PROBLEM STATEMENT -> Your copy should hold every record verbatim and none of the pictures.

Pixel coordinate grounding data

.....

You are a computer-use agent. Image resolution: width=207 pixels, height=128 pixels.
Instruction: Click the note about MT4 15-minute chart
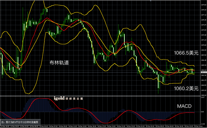click(x=20, y=122)
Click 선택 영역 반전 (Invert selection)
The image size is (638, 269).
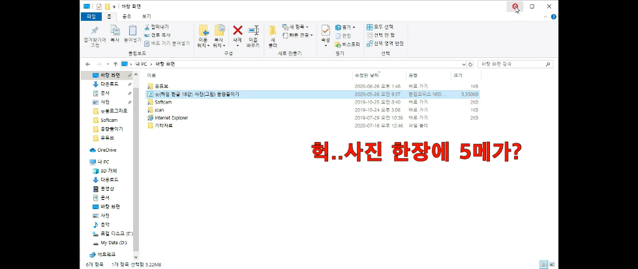(x=386, y=44)
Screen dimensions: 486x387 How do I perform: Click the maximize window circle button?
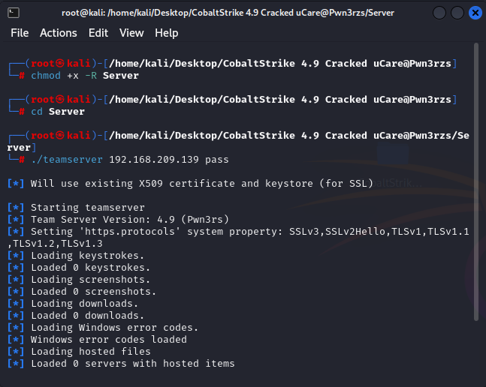pyautogui.click(x=457, y=13)
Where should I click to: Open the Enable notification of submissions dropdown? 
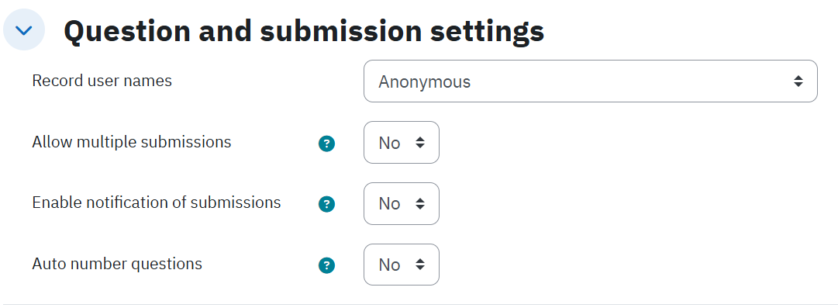402,204
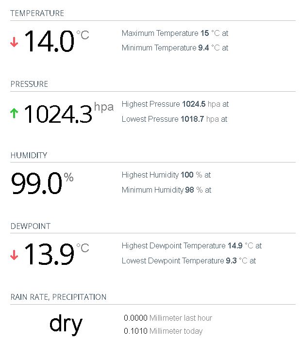Select the RAIN RATE, PRECIPITATION heading
The width and height of the screenshot is (301, 342).
click(58, 297)
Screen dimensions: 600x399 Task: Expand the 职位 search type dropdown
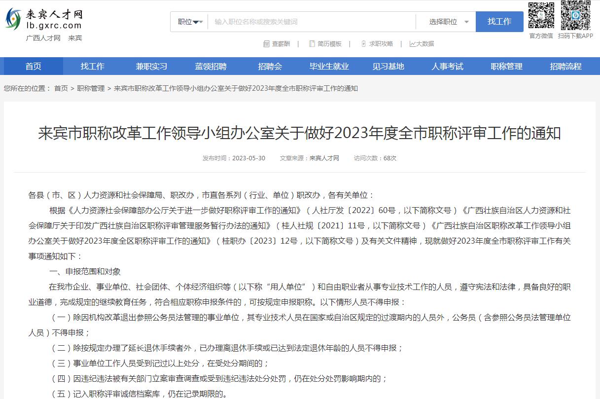click(189, 22)
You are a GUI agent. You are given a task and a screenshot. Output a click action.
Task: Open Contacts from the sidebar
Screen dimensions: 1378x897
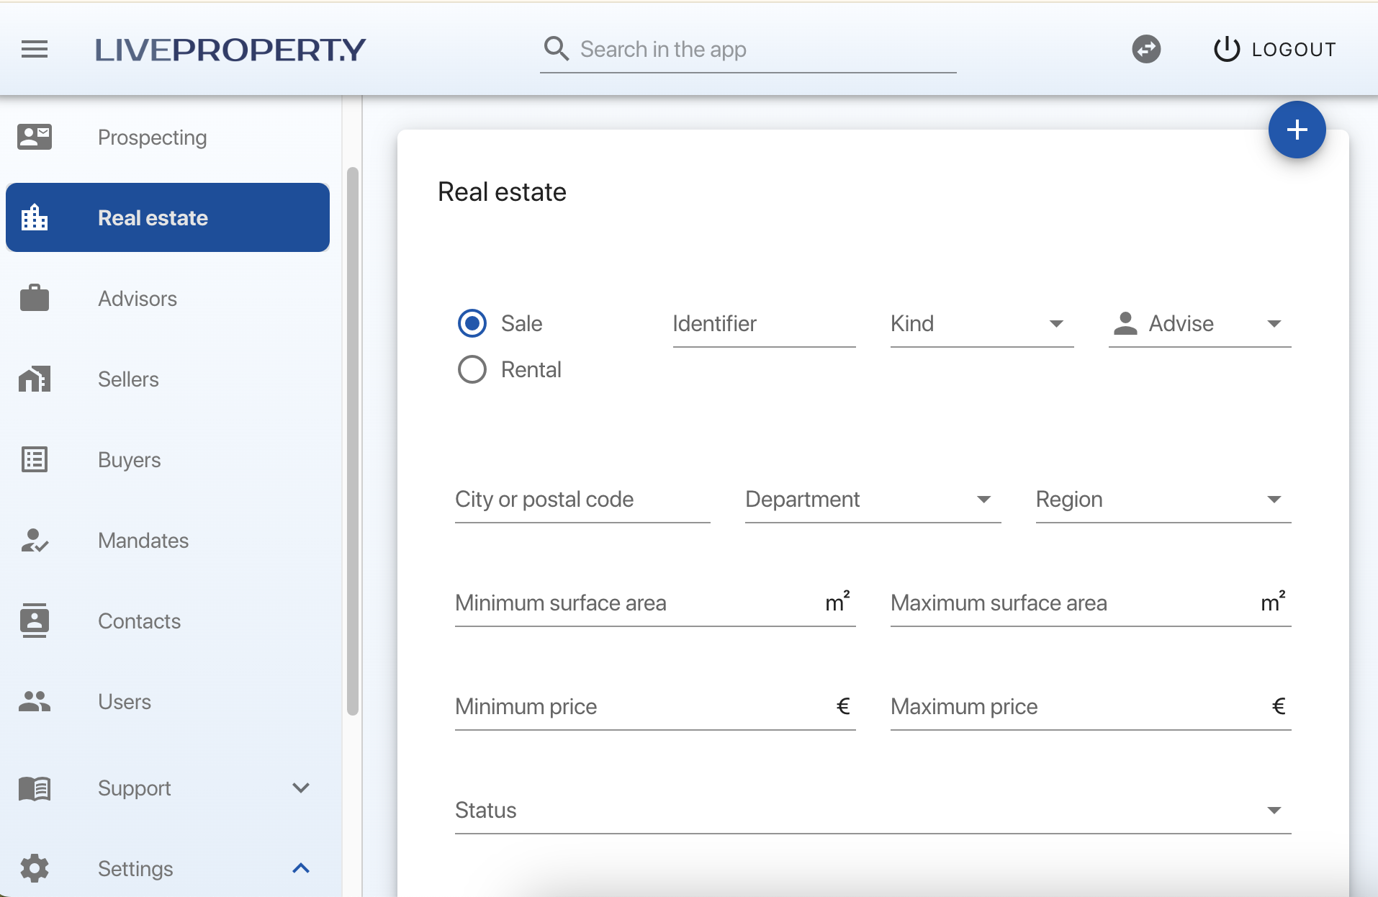coord(139,621)
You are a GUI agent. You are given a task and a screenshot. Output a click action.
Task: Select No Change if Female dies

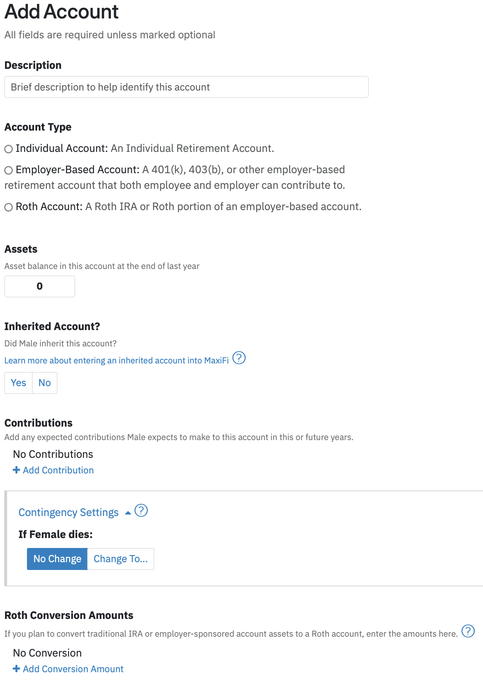(57, 559)
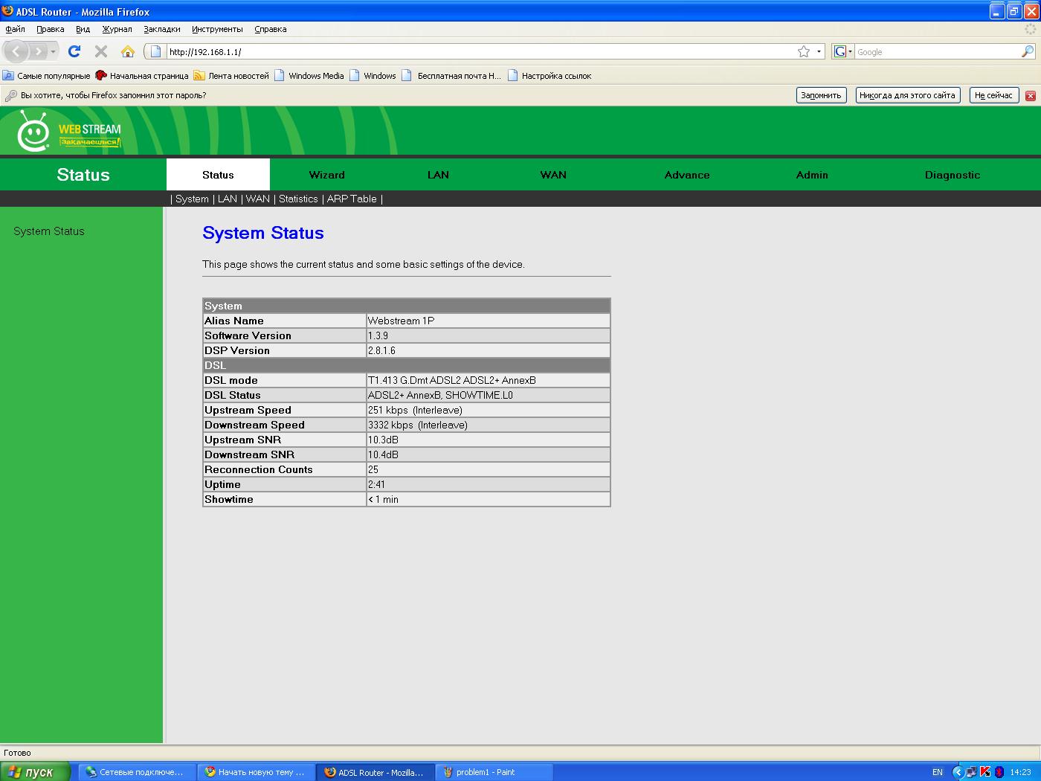Open the Statistics sub-page link
The height and width of the screenshot is (781, 1041).
tap(298, 199)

.....

REPLY TO THE TASK ->
You are a computer-use agent. Image resolution: width=207 pixels, height=128 pixels.
Instruction: Click the note about MT4 15-minute chart
click(x=20, y=122)
Click 선택 영역 반전 (Invert selection)
The image size is (638, 269).
(x=386, y=44)
Screen dimensions: 486x387 How do I perform: Click the maximize window circle button?
pyautogui.click(x=457, y=13)
Where should I click to: Open the Enable notification of submissions dropdown? 
402,204
Select the RAIN RATE, PRECIPITATION heading
The width and height of the screenshot is (301, 342).
click(58, 297)
Screen dimensions: 600x399 Task: Expand the 职位 search type dropdown
click(189, 22)
You are a GUI agent. You are given a task and a screenshot. Output a click action.
Task: Open Contacts from the sidebar
Screen dimensions: 1378x897
coord(139,621)
You are a GUI agent. You are given a task and a screenshot. Output a click action.
Task: Select No Change if Female dies

(57, 559)
Open the Statistics sub-page link
The height and width of the screenshot is (781, 1041).
tap(298, 199)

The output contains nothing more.